Questions: The effects of competitive inhibitors can be diluted out by substrate but those of uncompetitive and mixed inhibitors cannot.
Transcript text: The effects of competitive inhibitors can be diluted out by substrate but those of uncompetitive and mixed inhibitors cannot.
Solution
The answer is True.
Explanation:
Competitive inhibitors bind to the active site of an enzyme, competing directly with the substrate.
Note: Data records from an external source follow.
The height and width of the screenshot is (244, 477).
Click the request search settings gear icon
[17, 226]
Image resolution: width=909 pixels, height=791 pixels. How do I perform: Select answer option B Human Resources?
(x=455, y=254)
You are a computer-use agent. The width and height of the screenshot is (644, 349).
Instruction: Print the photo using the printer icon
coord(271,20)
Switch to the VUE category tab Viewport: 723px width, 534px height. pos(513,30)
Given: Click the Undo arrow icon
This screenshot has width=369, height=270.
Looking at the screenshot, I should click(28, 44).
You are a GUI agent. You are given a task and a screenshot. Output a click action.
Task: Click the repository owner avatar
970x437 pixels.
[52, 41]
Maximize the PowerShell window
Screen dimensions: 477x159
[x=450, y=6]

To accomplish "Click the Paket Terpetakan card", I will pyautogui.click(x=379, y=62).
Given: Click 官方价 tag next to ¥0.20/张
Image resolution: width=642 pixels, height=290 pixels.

As the concentration of the substrate increases, it can outcompete the inhibitor for the active site, thereby diluting the effect of the competitive inhibitor.
Uncompetitive inhibitors, on the other hand, bind only to the enzyme-substrate complex, not to the free enzyme. Increasing the substrate concentration does not affect the binding of uncompetitive inhibitors because they only bind after the substrate has already bound to the enzyme.
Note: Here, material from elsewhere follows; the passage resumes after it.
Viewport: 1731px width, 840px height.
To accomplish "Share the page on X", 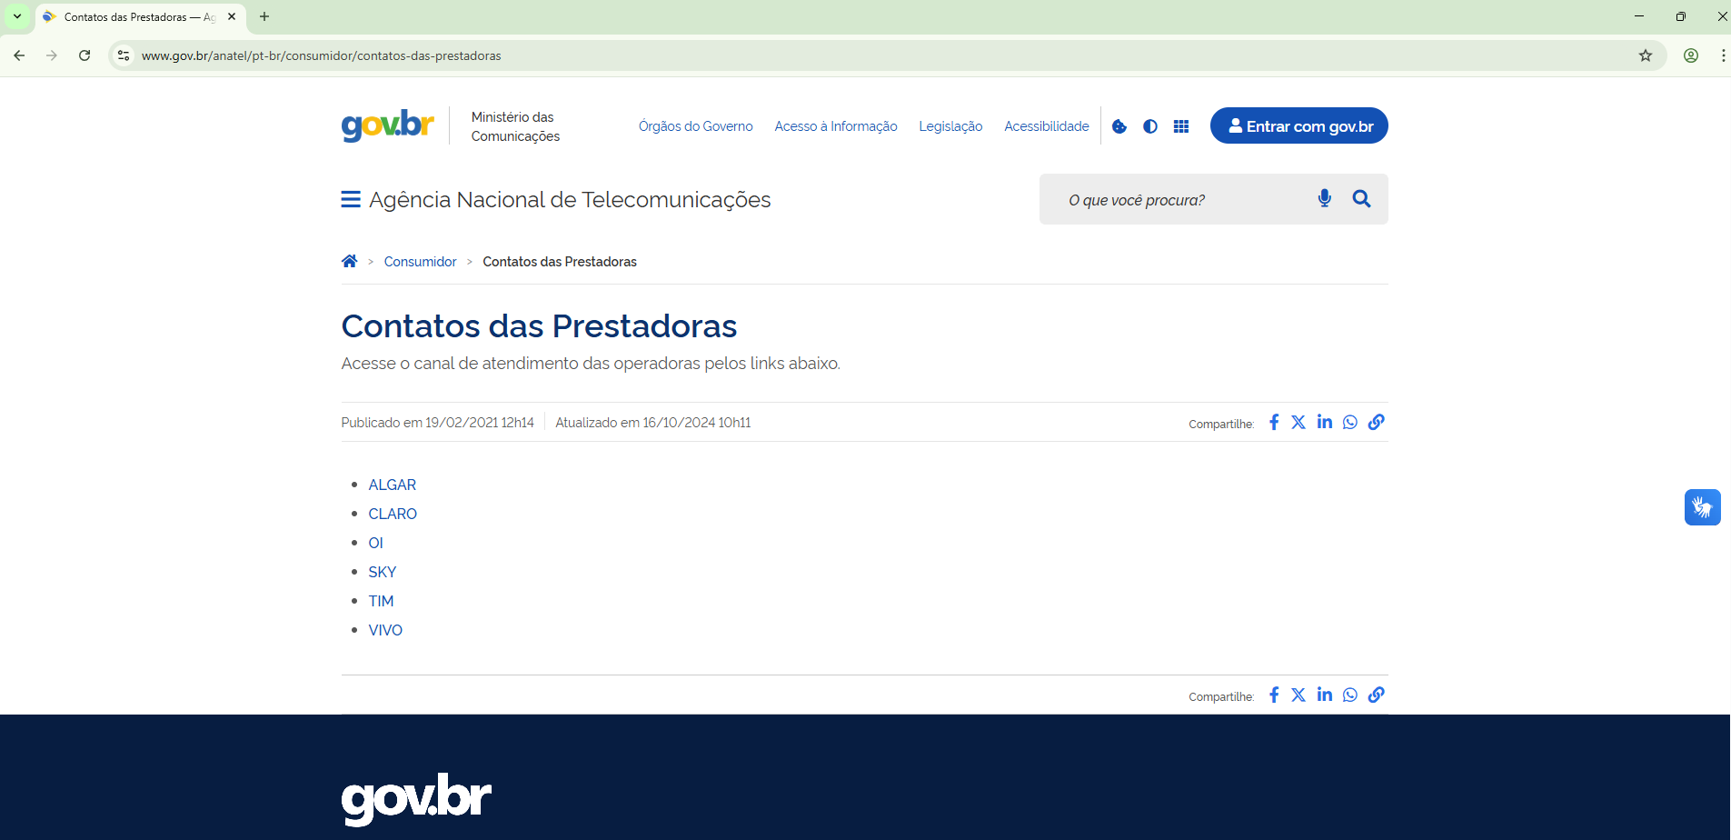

Mixed inhibitors can bind to both the free enzyme and the enzyme-substrate complex, but their effects are not simply diluted out by increasing substrate concentration. The presence of the inhibitor affects both the binding of the substrate and the catalytic activity of the enzyme, making it impossible to completely overcome the inhibition by merely increasing the substrate concentration.
Therefore, the statement that the effects of competitive inhibitors can be diluted out by substrate but those of uncompetitive and mixed inhibitors cannot is true.